Types of Mushrooms in South Carolina

Types of Mushrooms in South Carolina
••• mushroom(amanita muscaria) image by Tomasz Kubis from Fotolia.com

South Carolina hosts a class of mushrooms called Basidiomycetes. This class usually possesses tissues called gills beneath a mushroom cap. Spores, the reproductive unit of the fungus, develop on little rod-like structures. South Carolina also plays host to a class of mushrooms called Ascomycetes. In this class the spores develop in little sac-like structures.


Polyporaceae is a family of basidiomycete fungi. Most species of mushrooms in this family differ from other mushrooms in appearance. Instead of a cap supported by a little stem, they look like little shelves growing on the side of logs or trees. These shelves have little pores on their bottom surface. One of these shelf fungi, called Laetiporus sulphureus, grows in South Carolina in the Francis Beidler Forest and elsewhere, according to Audubon South Carolina. This edible mushroom bears the colorful popular name “Chicken of the Woods.” It is called a “sulfur shelf” because of its color.

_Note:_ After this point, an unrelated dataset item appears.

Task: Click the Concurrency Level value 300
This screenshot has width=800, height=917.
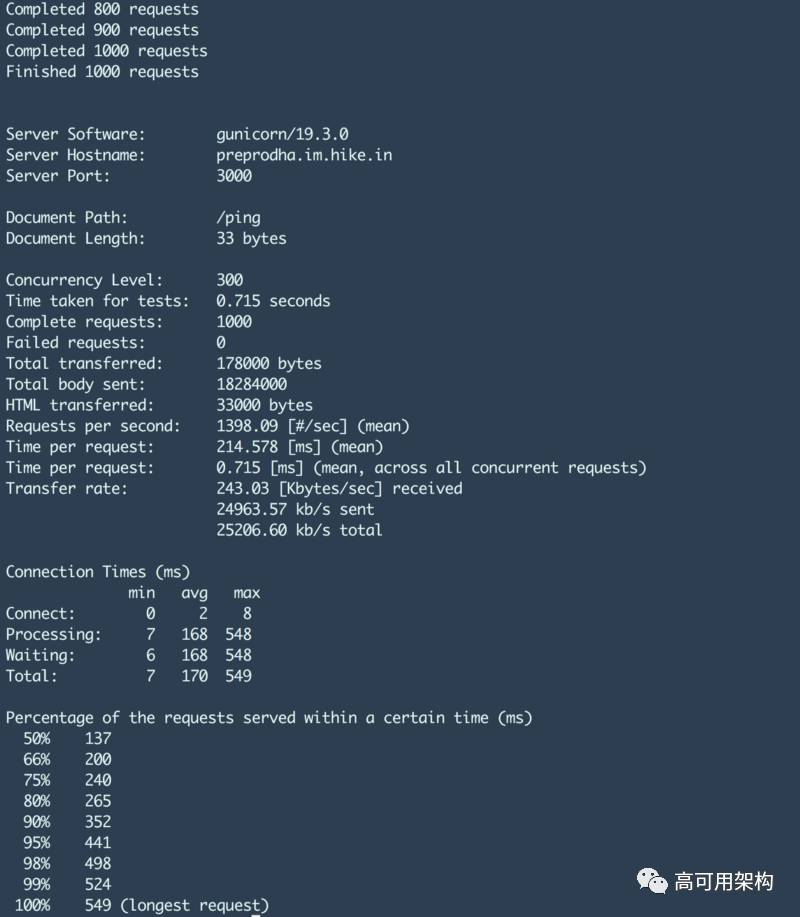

The mushroom family Sparassidaceae also belongs to the class Basidiomycetes. Sparassis spathulata, a species of this family, grows in South Carolina, according to Audubon South Carolina. Sparassis spathulata and similar species look like convoluted vegetable leaves. They consequently are called cauliflower mushrooms, according to Mushroom Expert website.


Morchella, the edible morel, belongs to the mushroom family Morchellaceae and the class Ascomycetes. It grows in South Carolina, according to the South Carolina Upstate Mycological Society. But the poisonous Gyromitra brunnea, one of the false morels that resemble Morchella, also occurs in South Carolina, according to Mushroom Expert. Gyromitra also belongs to the class Ascomycetes, but it is a member of a different family called Discinaceae.

Lycoperdaceae and Phallaceae

Puffballs and stinkhorns are basidiomycete mushrooms with unusual shapes. The nearly spherical puffballs belong to the family Lycoperdaceae. The stinkhorns look like small stalagmites. They belong to the family Phallaceae. Both live in South Carolina, according to Hilton Pond and Mushroom Expert.


Poisonous mushrooms of the family Amanitaceae grow in South Carolina, including the deadly Amanita virosa and Amanita citrina, according to Mushroom Mountain. Amanita virosa bears the descriptive popular name “destroying angel.” Amanita is a typical basidiomycete mushroom with a regular cap and stem.


The family Russulaceae contains several species of edible mushrooms that grow in South Carolina, according to Audobon South Carolina. Two species, Russula aeruginea and Russula virescens, have a green cap, but are eminently edible, as is Lactarius volemus, according to United States Department of Agriculture.


Urnula craterium belongs to the family Sarcosomataceae. It is commonly called the “Devil’s urn” because of its dark cup-like shape. In spite of its sinister appearance, this South Carolina mushroom is edible, according to Mountain Mushroom.


Coprinus lagopus, the inky cap, belongs to the family Psathyrellaceae. It occurs in South Carolina, according to Mountain Mushroom. Coprinus is a genus of mushrooms that grow on dung, and Coprinus lagopus is capable of growing on this medium.